●今日の一枚 112●
John Coltrane & Johny Hartman
『ジョン・コルトレーンとジョニー・ハートマン』、1963年の録音である。この頃のコルトレーンといえば、1961年にインパルスに移籍し、フリー・ジャズへの方向を歩み始めた時期である。良く知られているように、この時期、コルトレーンはマウスピースが気に入らずに手を加えたらますます悪くなり、急速調の演奏も思いどうりに出来ず、代わりのマウスピースも入手できなかった。そのため、プロデューサーの提案で、『バラード』や『デューク・エリントン&ジョン・コルトレーン』、そして本作 『ジョン・コルトレーンとジョニー・ハートマン』が録音されるわけである。そのような事情で成立した作品がこのような稀有な美しさをもったものになるとは、まさに奇跡的といえるかも知れない。
③ My One And Only Love は、この曲白眉の名演だと思っている。消え入りそうな高音が印象的なコルトレーンの繊細なソロにじっと耳を傾け感じ入っていると、満を持したようにジョニー・ハートマンのボーカルがはじまる。その低音はスピーカーのコーン紙を震わせ、空気を伝って私に届き、私の身体全体を震わせ、心を振るわせる。
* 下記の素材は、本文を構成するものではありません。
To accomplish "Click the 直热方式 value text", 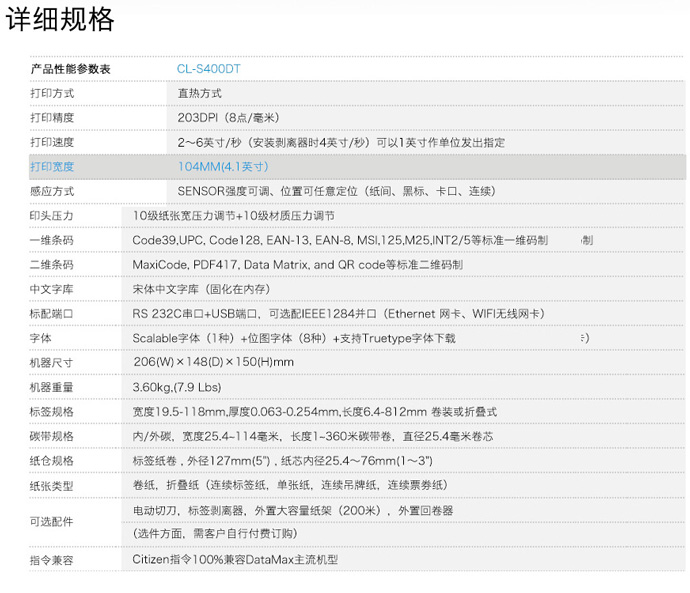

音が空気を伝わって私に届くことがはっきりと感じられ、鳥肌がたつ。胸がしめつけられ、切なさが身体全体にしみわたる。すごい演奏だ。生きていて良かった。人生って素晴らしい。そう思ってしまう。
あなたを想うと私の心は歌いだす
春の翼に乗った四月のそよ風のように
あなたは華やかな輝きに満ちてあらわれる
あなたこそ私のただひとりの恋人……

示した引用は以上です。